# Tax on capital gain when shares purchased and sold in different period



## gsp77 (27 June 2021)

Hi,
I purchased shares of a company in different days. Below is  the detail.
5000 on 8/08/2020 with $2 per share
4000 on 15/08/2020 with $2.30 per share.
I am planning to sell 4000 shares. For tax purposes do I need to take shares purchased on 8/8/2020 to calculate gain or can I take shares purchased on 15/8/2020?
Thanks for the help


----------



## Austwide (27 June 2021)

gsp77 said:


> Hi,
> I purchased shares of a company in different days. Below is  the detail.
> 5000 on 8/08/2020 with $2 per share
> 4000 on 15/08/2020 with $2.30 per share.
> ...



This is not financial advise, but my understanding is you can sell any of the shares and (if risen)use their respective price for CGT calc. You'll pay CGT on the others when sold. You can either pay more CGT now or later.


----------



## rnr (27 June 2021)

gsp77 said:


> Hi,
> I purchased shares of a company in different days. Below is  the detail.
> 5000 on 8/08/2020 with $2 per share
> 4000 on 15/08/2020 with $2.30 per share.
> ...



Hi @gsp77,

Since joining the ASF Forum on May 8th of this year you have made 8 posts all of which are tax related.

If I may respectfully suggest it would be to your advantage to use the ATO website which has a wealth of information relevant to the questions you ask.

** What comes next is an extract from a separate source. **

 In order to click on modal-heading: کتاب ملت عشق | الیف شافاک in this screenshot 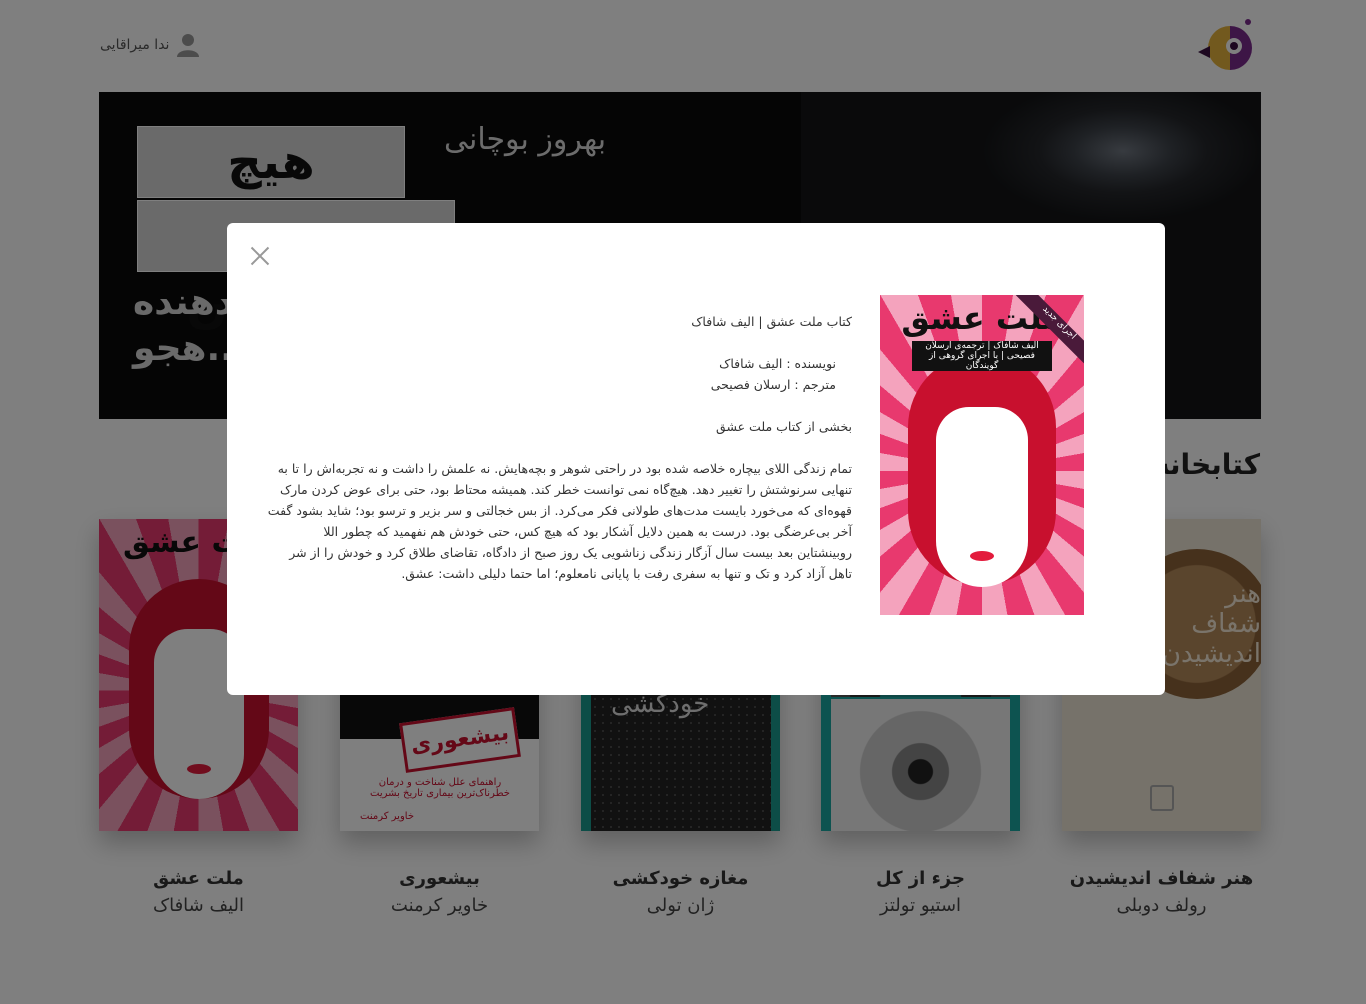, I will do `click(772, 322)`.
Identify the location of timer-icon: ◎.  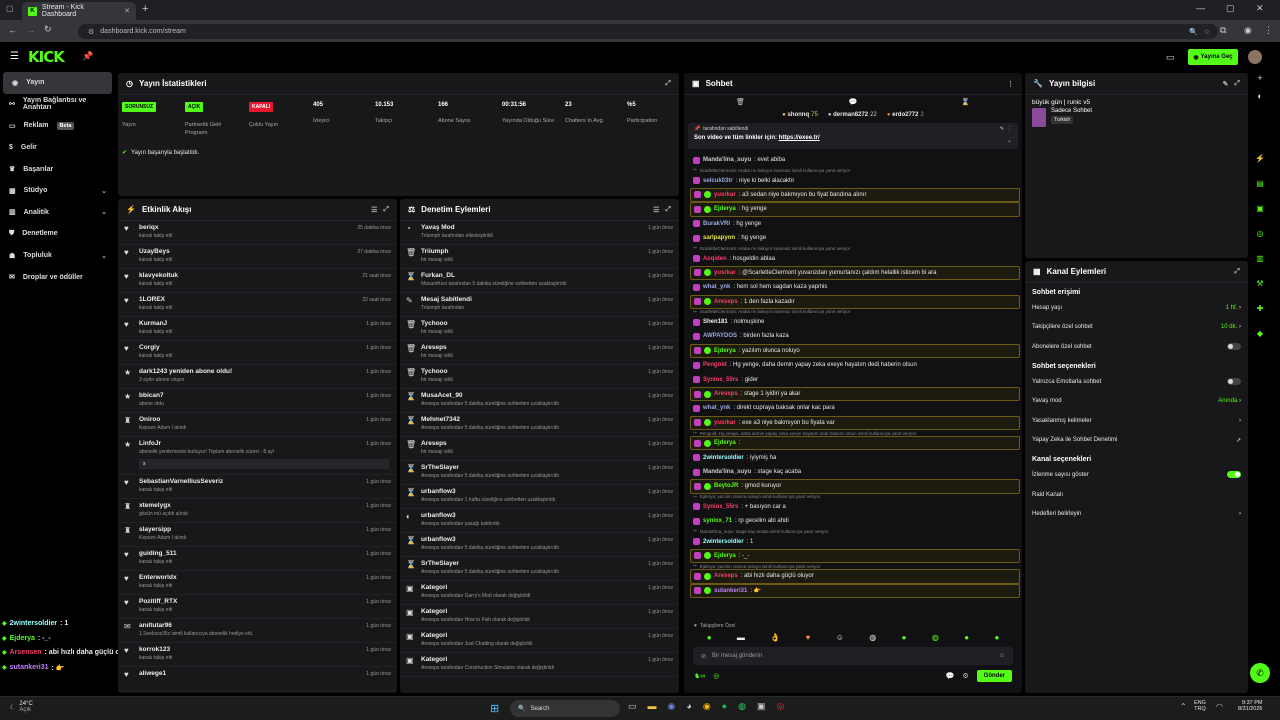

Try the link below to answer your latest question.

Cheers, Rob

Identifying when shares or units are acquired


----------



## gsp77 (27 June 2021)

rnr said:


> Hi @gsp77,
> 
> Since joining the ASF Forum on May 8th of this year you have made 8 posts all of which are tax related.
> 
> ...



Hi Rob,
Thanks for the link and it’s really helpful. Being new to investing, as I progress I get these questions. With experienced investors in this forum helps a lot.


----------



## Dona Ferentes (27 June 2021)

@gsp77  there's $100 laying around in the ASF July stock tipping competition, there for the taking. Good odds to win; why don't you try your hand and have a go.?


----------